> _WHAT THE TASK REQUIRES_
Search the records for the word "computer" and copy every line in which it occurs.

Stored data entries
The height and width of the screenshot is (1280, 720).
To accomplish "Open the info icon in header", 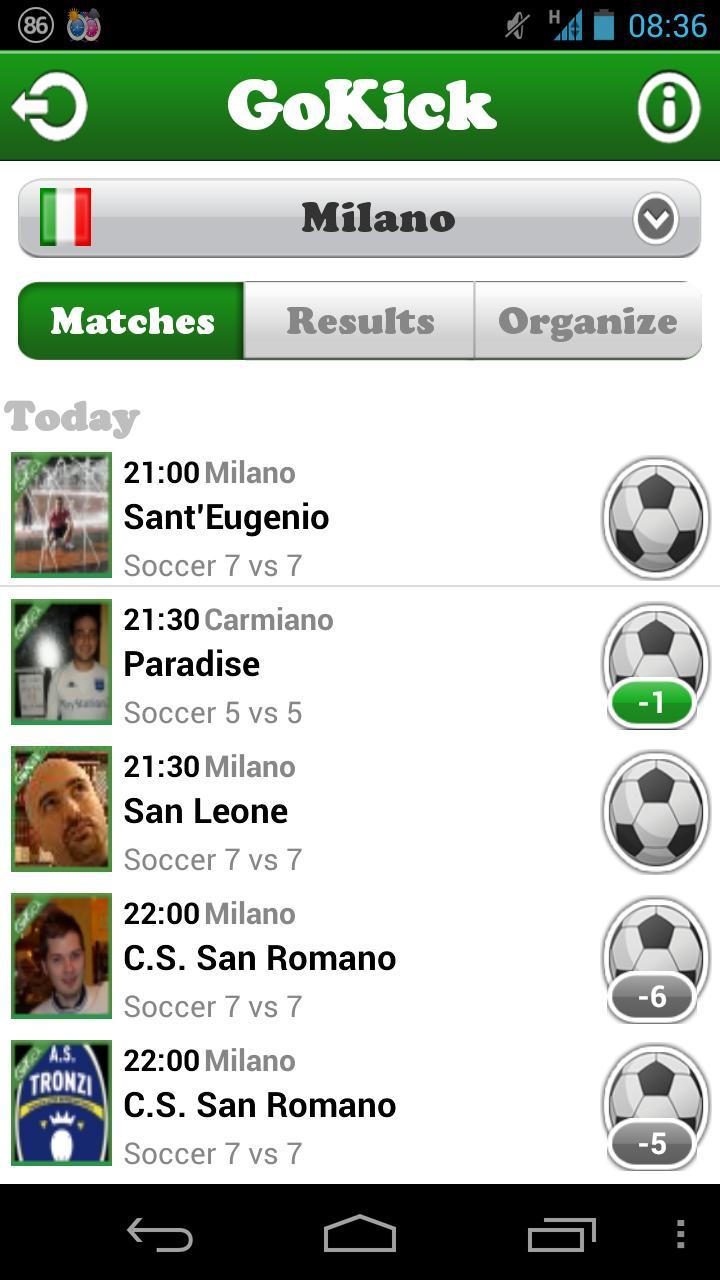I will [668, 105].
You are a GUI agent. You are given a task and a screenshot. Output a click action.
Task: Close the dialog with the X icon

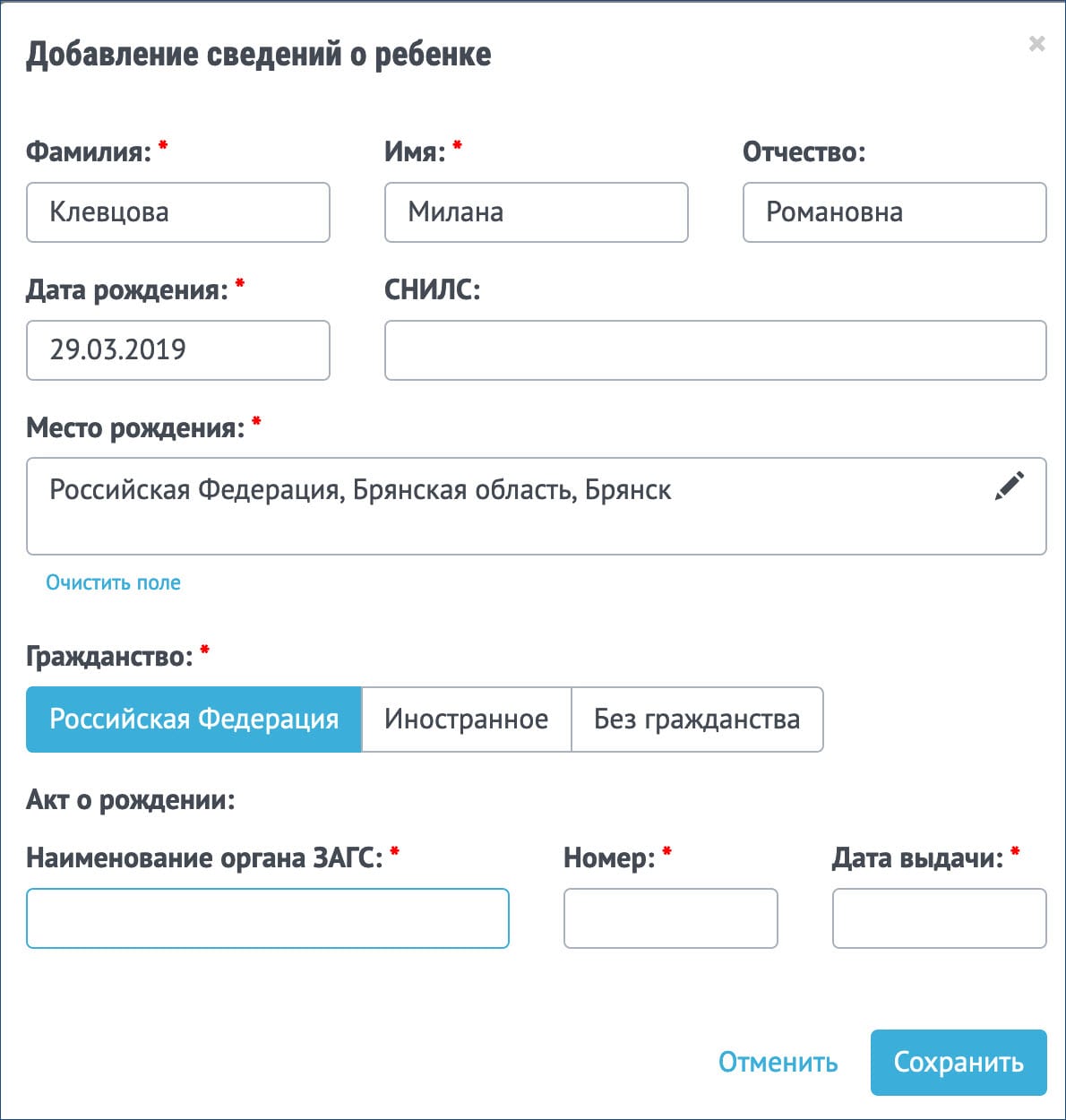pyautogui.click(x=1036, y=44)
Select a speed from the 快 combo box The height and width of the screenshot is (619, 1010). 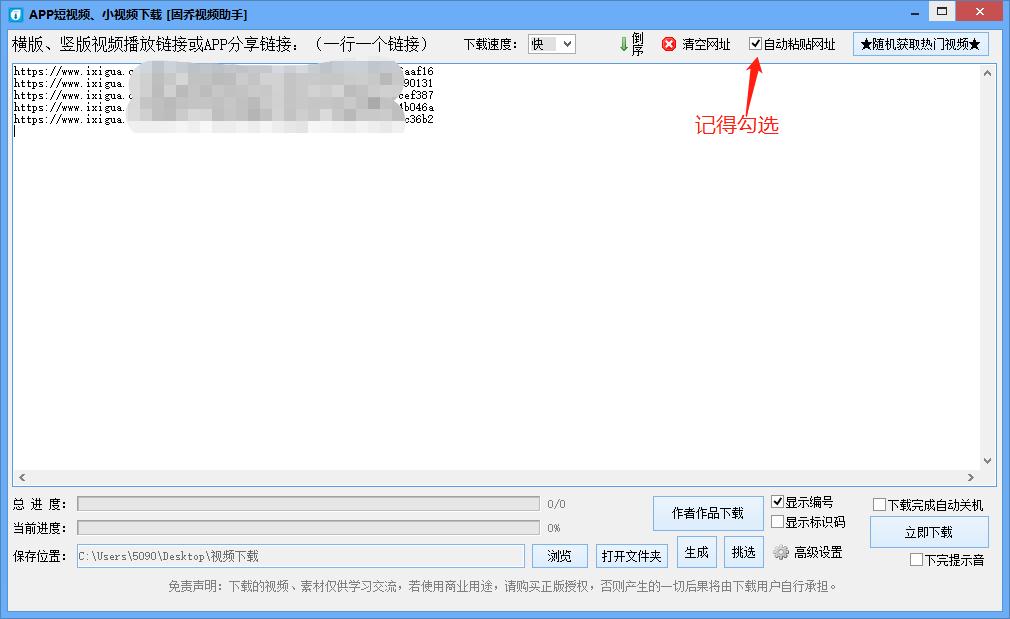[x=551, y=43]
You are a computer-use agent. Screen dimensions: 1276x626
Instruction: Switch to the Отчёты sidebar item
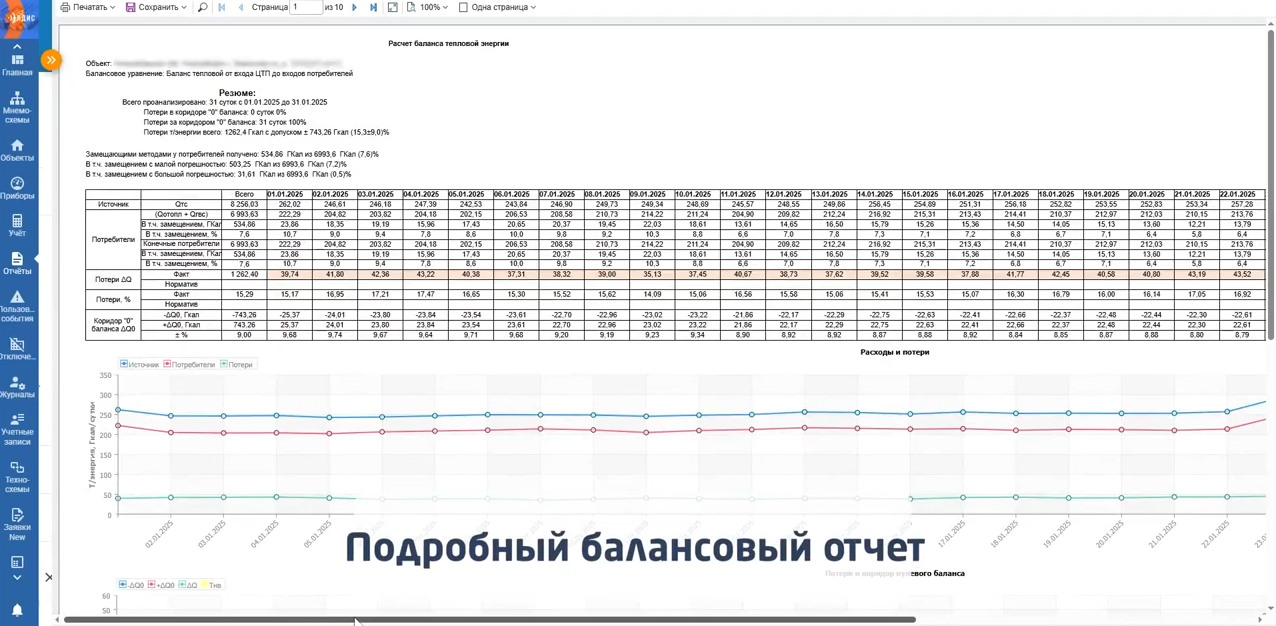pos(17,264)
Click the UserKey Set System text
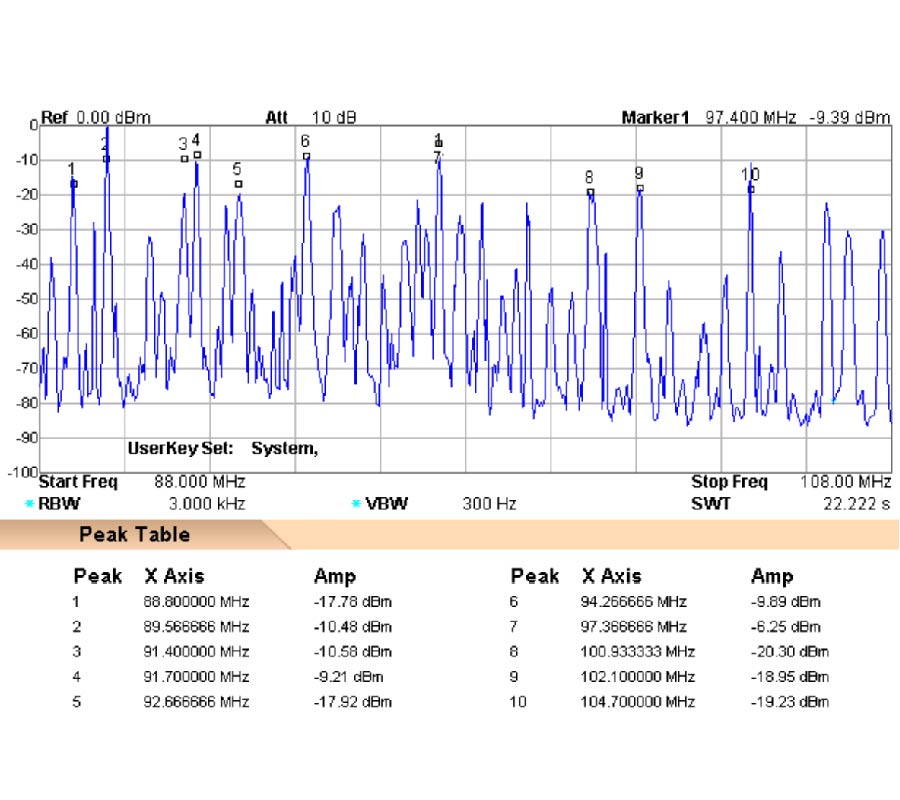The image size is (900, 800). pos(222,448)
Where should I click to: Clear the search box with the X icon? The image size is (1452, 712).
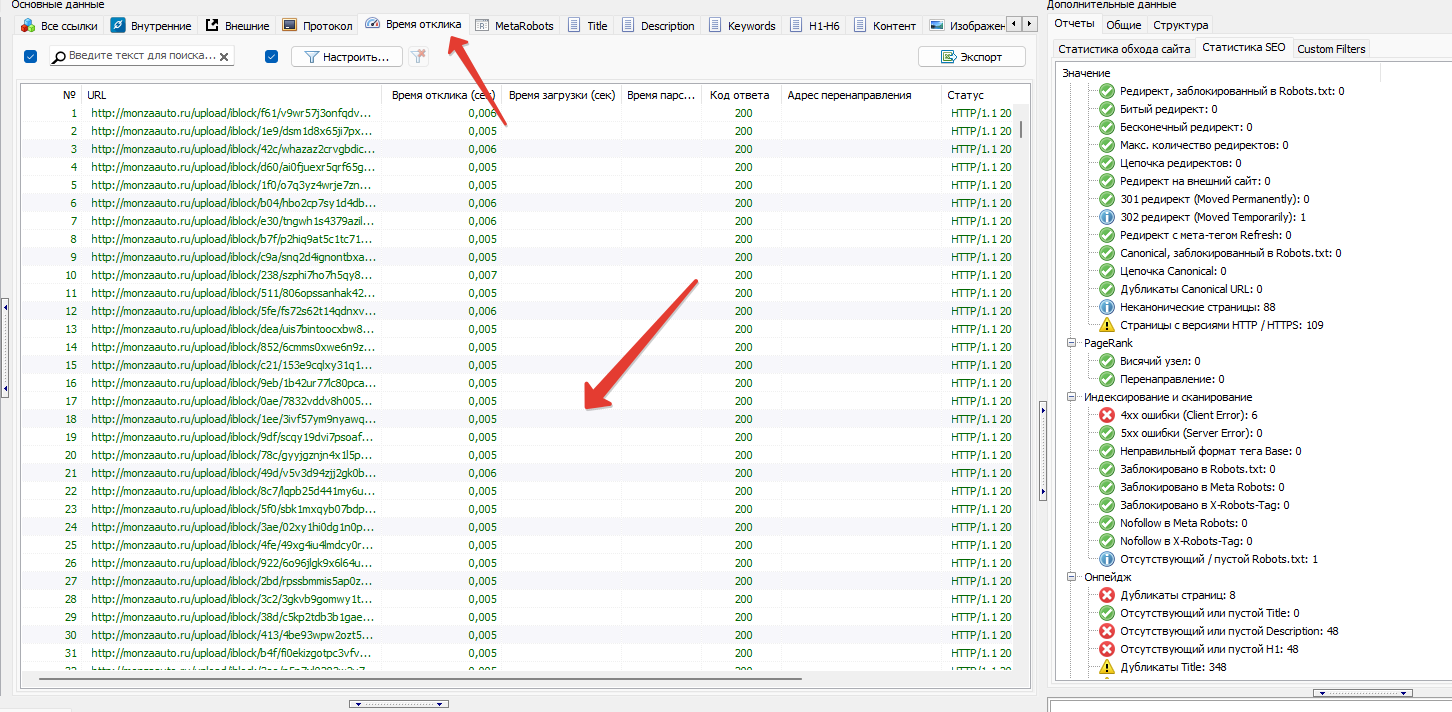[x=224, y=57]
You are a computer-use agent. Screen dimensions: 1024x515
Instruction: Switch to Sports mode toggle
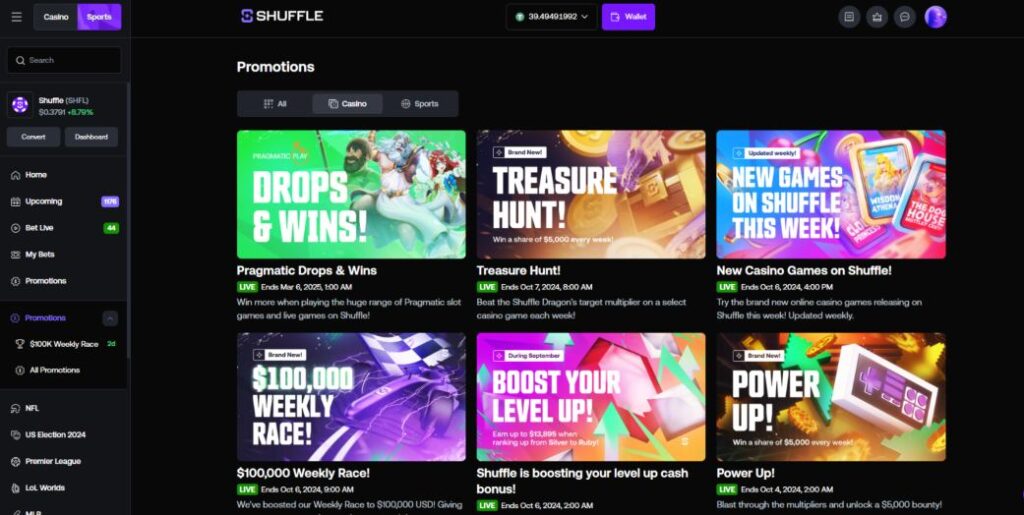(x=99, y=17)
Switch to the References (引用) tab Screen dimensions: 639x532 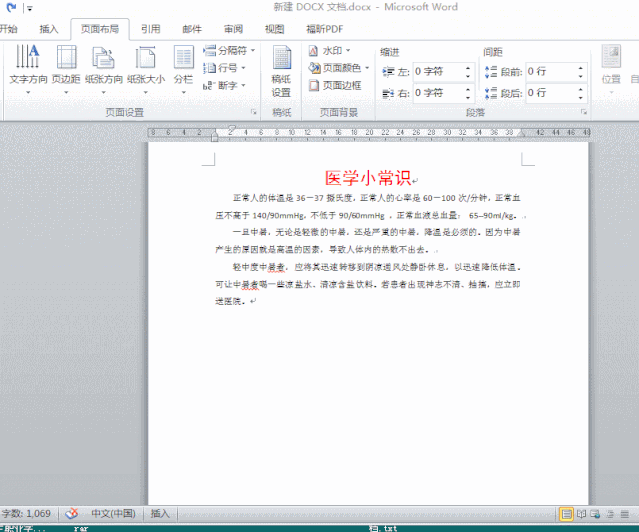click(150, 29)
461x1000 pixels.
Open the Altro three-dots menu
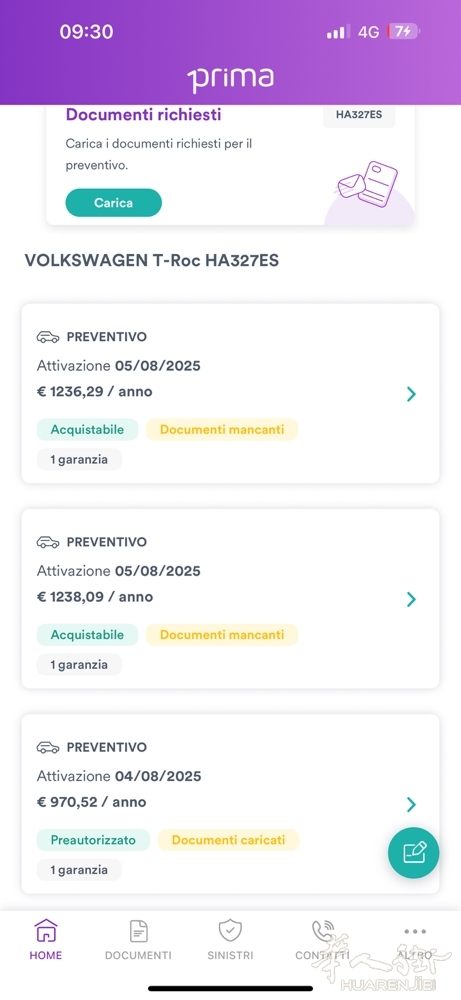tap(414, 931)
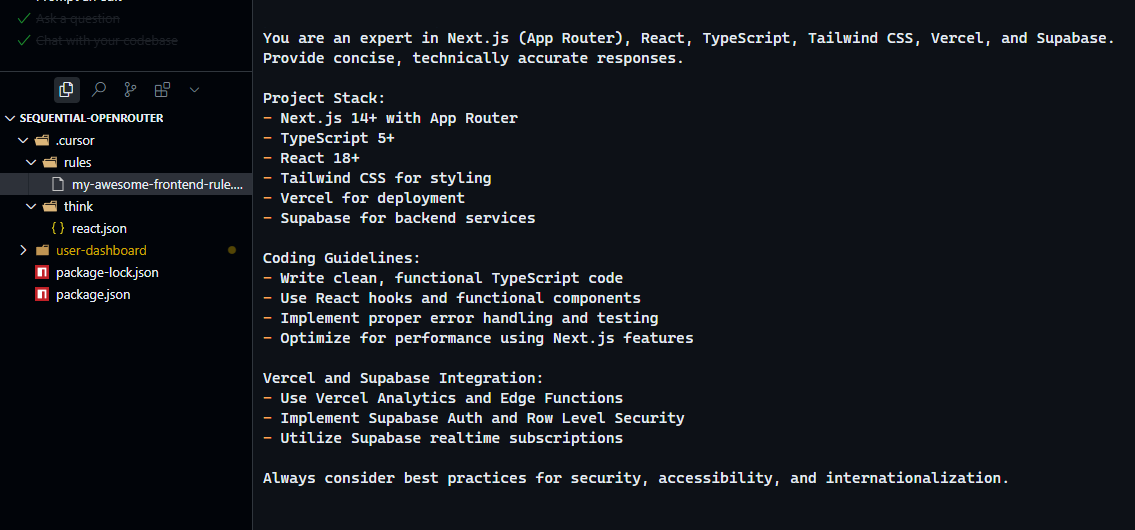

> _TASK RESPONSE_
You are a computer-use agent. Screen dimensions: 1276x626
You are a computer-use agent. Screen dimensions: 1024x515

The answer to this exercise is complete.